■ **À FAIRE**
• 1. Répondez aux questions suivantes à partir du texte sur les médias et leurs lecteurs.
(a) Selon Lela Savic, dans quel poste La Converse devrait-elle investir pour se faire voir ailleurs ?
(b) Combien de temps a duré la réduction du trafic sur le site de L'Acadie Nouvelle, d'après Francis Sonier ?
(c) Par quels moyens, selon la citation qui clôt ce texte, le contact avec les lecteurs a-t-il été rétabli ?
• 2. Recopiez fidèlement le passage du texte sur les médias et leurs lecteurs qui s'ouvre sur les mots contenant « Pour La Converse, c’est » et se referme sur « assure Francis Sonier. ».
• 3. Rédigez la suite du texte sur les médias et leurs lecteurs, à partir de sa dernière phrase.

++++ TEXTE FOURNI ++++

Pour La Converse, c’est un frein à l’engagement avec les lecteurs. «On doit doublement investir dans, par exemple, un responsable markéting pour se faire voir ailleurs. Mais [ça], ça coute de l’argent», explique Lela Savic.
«Au Courrier de la Nouvelle-Écosse, on avait mis beaucoup d’efforts, de temps et de travail dans la création de contenus pour les plateformes Instagram et Facebook, raconte Jean-Philippe Giroux. […] Maintenant c’est un peu plus difficile de savoir l’impact qu’on a dans la communauté.»
L’Acadie Nouvelle, de son côté, a vu une réduction du trafic sur son site. «Ça a duré environ huit mois. Là, on est dans les mêmes chiffres de visites qu’on avait il y a un an à peu près», assure Francis Sonier.
«On a rétabli le contact avec les lecteurs autrement, avec une application mobile, davantage d’infolettres et des abonnements.»

++++ DONNÉES ENREGISTRÉES ++++

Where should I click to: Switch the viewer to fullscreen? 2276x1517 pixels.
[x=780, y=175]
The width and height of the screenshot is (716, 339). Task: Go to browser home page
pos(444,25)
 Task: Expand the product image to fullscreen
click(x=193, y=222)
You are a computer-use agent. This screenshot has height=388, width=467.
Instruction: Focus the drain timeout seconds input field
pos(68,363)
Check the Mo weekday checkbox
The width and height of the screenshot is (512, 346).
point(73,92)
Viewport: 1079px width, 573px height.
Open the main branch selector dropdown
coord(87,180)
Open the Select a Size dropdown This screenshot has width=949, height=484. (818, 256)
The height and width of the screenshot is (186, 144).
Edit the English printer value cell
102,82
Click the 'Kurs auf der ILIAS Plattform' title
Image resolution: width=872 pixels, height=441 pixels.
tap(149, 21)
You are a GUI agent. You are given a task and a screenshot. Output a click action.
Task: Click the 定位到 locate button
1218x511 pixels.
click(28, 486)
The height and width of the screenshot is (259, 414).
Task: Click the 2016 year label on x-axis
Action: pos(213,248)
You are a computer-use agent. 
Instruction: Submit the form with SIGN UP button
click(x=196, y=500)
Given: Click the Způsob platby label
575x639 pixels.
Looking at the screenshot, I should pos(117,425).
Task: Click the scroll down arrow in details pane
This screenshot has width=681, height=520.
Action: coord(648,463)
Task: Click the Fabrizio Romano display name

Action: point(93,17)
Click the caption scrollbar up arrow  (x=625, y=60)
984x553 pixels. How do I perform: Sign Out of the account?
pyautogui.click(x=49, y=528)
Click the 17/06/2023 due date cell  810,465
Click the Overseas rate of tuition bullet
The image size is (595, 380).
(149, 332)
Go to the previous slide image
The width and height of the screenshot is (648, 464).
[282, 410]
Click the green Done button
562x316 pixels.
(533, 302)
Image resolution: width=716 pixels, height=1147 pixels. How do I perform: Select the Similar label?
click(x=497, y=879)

++++

■ **RÉPONSES PAR TÂCHE**
• 1.
(a) Un responsable markéting.
(b) Environ huit mois.
(c) Une application mobile, davantage d'infolettres et des abonnements.

• 2.
Pour La Converse, c’est un frein à l’engagement avec les lecteurs. «On doit doublement investir dans, par exemple, un responsable markéting pour se faire voir ailleurs. Mais [ça], ça coute de l’argent», explique Lela Savic.
«Au Courrier de la Nouvelle-Écosse, on avait mis beaucoup d’efforts, de temps et de travail dans la création de contenus pour les plateformes Instagram et Facebook, raconte Jean-Philippe Giroux. […] Maintenant c’est un peu plus difficile de savoir l’impact qu’on a dans la communauté.»
L’Acadie Nouvelle, de son côté, a vu une réduction du trafic sur son site. «Ça a duré environ huit mois. Là, on est dans les mêmes chiffres de visites qu’on avait il y a un an à peu près», assure Francis Sonier.

• 3.
Selon le sénateur conservateur Leo Housakos, le gouvernement avait été avisé de ce possible impact : «On a toujours dit que tu ne peux pas forcer une entreprise comme Meta de continuer d’aider l’industrie médiatique […]. On vit dans une société libre, puis les gens peuvent décider quoi faire avec leur propre entreprise.»
«Ça fait mal à l’industrie médiatique, ça fait mal aux journalistes, particulièrement les médias écrits [qui ont désormais] perdu une capacité de promouvoir puis d’avoir une cote d’écoute [maximale]», poursuit-il.